AI search is weakening the traffic model that paid for much of the human-created web. The risk is a feedback loop where publishers produce less original work, AI systems train on more synthetic material and the quality of online information declines.

Ron Patel
· 5 min read · 165 views
AI search is pushing the web toward a death spiral

AI is not just changing how people find information. It is weakening the business model that creates the information AI needs.

The internet has always had a bargain at its center. Publishers, bloggers, reviewers, analysts and small businesses made useful pages. Search engines sent them readers. Ads, subscriptions, leads or sales paid for the next round of work. AI search is now breaking that bargain by answering the question before the reader reaches the source.

That is why Bloomberg's recent warning about an AI death spiral matters. This is not only a media story. It is a startup story, an SEO story and, increasingly, an investment story. If fewer people click through to original work, fewer people can afford to create it. If fewer humans create useful material, future AI systems have less fresh human knowledge to learn from. The machine starts eating its own output.

The traffic data is already ugly. Axios reported in March that Chartbeat data showed traditional search referrals fell 60% over two years for small publishers, compared with 47% for medium publishers and 22% for large publishers. Page views from Google Search fell 34% from December 2024 to December 2025, while Google Discover fell 15%. ChatGPT referrals rose by more than 200%, but still accounted for less than 1% of publisher referral page views.

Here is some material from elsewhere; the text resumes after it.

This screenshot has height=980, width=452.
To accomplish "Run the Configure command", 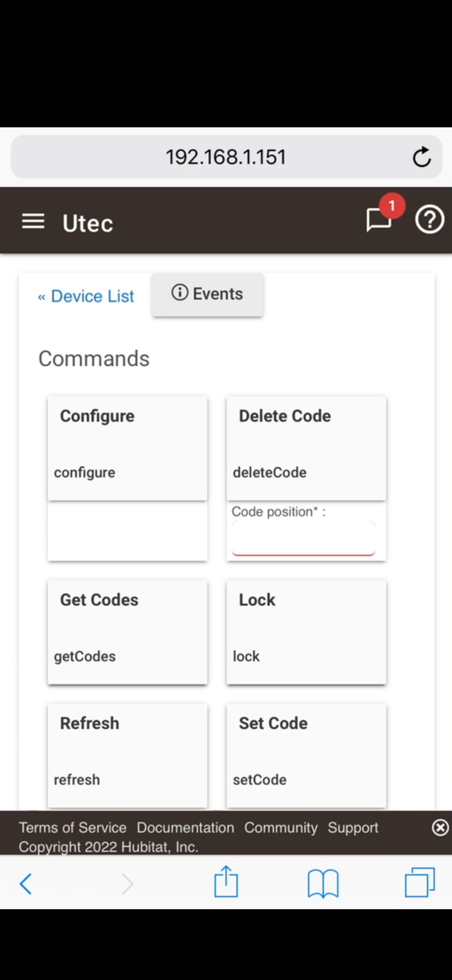I will 128,448.
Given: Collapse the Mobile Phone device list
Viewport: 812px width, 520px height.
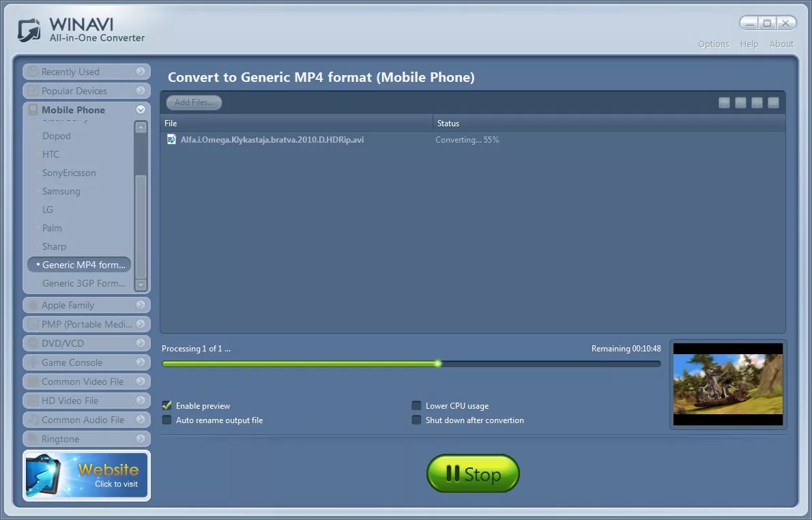Looking at the screenshot, I should [x=141, y=109].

That last number is the one founders should sit with. AI platforms may create a new discovery channel, but today they are not replacing what they are taking away. A publisher cannot pay reporters with the idea that a chatbot mentioned its work somewhere inside an answer. A software startup cannot build a content engine around impressions it never sees. A local service business cannot optimize for a click that never happens.

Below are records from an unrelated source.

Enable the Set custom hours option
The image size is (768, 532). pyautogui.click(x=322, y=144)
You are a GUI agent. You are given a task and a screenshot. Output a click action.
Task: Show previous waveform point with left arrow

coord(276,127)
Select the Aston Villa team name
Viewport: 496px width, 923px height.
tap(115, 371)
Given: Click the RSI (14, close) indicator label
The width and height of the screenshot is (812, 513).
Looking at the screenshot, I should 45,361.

Google's AI Overviews put the pressure in plain sight. A recent arXiv study of 55,393 trending queries across 19 categories found that AI Overviews appeared on 13.7% of all queries studied and 64.7% of question-form queries. That is exactly the territory where informational publishers used to win: how to, why does, what is, best way to, should I.

The same study found that 11% of the atomic claims in AI Overview responses were unsupported by the cited pages. It also found that well over half of cited pages carried display advertising, which means the publisher may supply the raw material while the economic value stays on the search results page. That is not a small product tweak. It changes who gets paid for knowledge.

Regulators have noticed. The Associated Press reported last week that the UK's Competition and Markets Authority ordered Google to give publishers tools to opt out of having their content used for AI Overviews, AI Mode and model fine-tuning, while still allowing them to remain in ordinary search. That distinction matters because publishers have long faced a brutal choice: accept scraping, or disappear from search.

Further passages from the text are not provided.